Saturday, April 09, 2011

RAVEN STOLE THE MOON by Garth Stein (1998) HarperCollins, 441 pages



I came to Garth Stein through his most recent novel THE ART OF RACING IN THE RAIN, featuring Enzo, a canine protagonist with an obsession for race car driving and the uncanny ability to scent cancer. How I loved that book and wished that what transpires in it could possibly be true.

His earlier novel RAVEN STOLE THE MOON proves to me that Stein is not a one hit wonder. He's got storytelling legs. And, like literary thriller wunderkind Kate Atkinson, each book is different from the last, yet equally accomplished and satisfying.

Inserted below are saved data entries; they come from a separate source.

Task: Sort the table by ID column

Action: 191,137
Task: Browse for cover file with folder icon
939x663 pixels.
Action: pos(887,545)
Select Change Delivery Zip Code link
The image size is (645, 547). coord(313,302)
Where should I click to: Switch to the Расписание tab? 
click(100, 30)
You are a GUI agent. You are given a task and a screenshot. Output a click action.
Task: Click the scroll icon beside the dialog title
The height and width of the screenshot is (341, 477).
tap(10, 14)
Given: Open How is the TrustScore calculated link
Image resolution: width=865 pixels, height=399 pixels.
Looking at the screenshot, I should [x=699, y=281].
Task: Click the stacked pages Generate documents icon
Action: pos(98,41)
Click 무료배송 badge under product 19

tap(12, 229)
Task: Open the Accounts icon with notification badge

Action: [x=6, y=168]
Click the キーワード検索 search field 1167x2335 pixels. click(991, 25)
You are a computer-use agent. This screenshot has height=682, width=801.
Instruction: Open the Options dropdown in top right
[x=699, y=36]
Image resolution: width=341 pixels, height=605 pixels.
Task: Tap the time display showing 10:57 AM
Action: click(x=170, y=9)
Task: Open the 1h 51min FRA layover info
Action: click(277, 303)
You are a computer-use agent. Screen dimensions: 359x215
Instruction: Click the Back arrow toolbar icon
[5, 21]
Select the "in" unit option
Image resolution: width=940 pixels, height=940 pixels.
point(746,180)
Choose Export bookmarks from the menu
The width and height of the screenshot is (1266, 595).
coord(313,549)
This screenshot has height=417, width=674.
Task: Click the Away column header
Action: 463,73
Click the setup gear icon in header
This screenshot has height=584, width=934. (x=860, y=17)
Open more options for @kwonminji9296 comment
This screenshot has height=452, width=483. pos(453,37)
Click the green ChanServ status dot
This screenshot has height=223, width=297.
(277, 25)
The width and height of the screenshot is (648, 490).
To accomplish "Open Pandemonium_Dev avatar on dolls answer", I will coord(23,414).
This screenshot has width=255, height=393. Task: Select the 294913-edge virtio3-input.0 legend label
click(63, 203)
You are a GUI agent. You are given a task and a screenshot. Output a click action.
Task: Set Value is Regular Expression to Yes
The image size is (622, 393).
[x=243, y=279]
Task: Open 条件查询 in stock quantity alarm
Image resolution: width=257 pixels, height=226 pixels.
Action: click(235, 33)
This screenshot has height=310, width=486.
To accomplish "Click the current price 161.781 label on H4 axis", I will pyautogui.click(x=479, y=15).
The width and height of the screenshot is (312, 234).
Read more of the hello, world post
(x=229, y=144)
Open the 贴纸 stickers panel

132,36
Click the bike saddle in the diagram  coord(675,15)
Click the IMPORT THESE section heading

On the anniversary of her young son's death, Jenna Rosen abandons her materially comfortable Seattle life by skipping out on a networking party she'd been barely tolerating with her ambitious husband Robert. She's tired of his tired jokes and decides on a whim to get in his car and drive until she can clear her head. That drive takes her to the ferry docks where she offers to buy a young couple a ticket to Skagway because they've lost one of theirs. Through this kindness of strangers gesture, Jenna finds herself also drawn to a northern journey back to Wrangell where her son Bobby disappeared two years previous. And, the young couple offer her a gift of a handmade necklace featuring an Indian spirit called a kushtaka. Jenna is both touched by their gift and intrigued by its enigmatic symbolism.

A mother's grief is fierce. Once Jenna returns to the site of her only child's death, she is determined to find a way to assuage his restless spirit. With the help of local strangers in the Alaskan wilderness, Jenna tries to sift through the terrifying beliefs of her ancestors, the Tlingit. What she must face is bone-chilling and Stein will have you believing that each heart-thumping turn is the genuine article. By mixing Jenna's emotions with her Native cultural inheritance, Stein challenges the power of grief to set things right.

RAVEN STOLE THE MOON is an engrossing tale about loss and redemption and the work essential to turn grief into something more lustrous.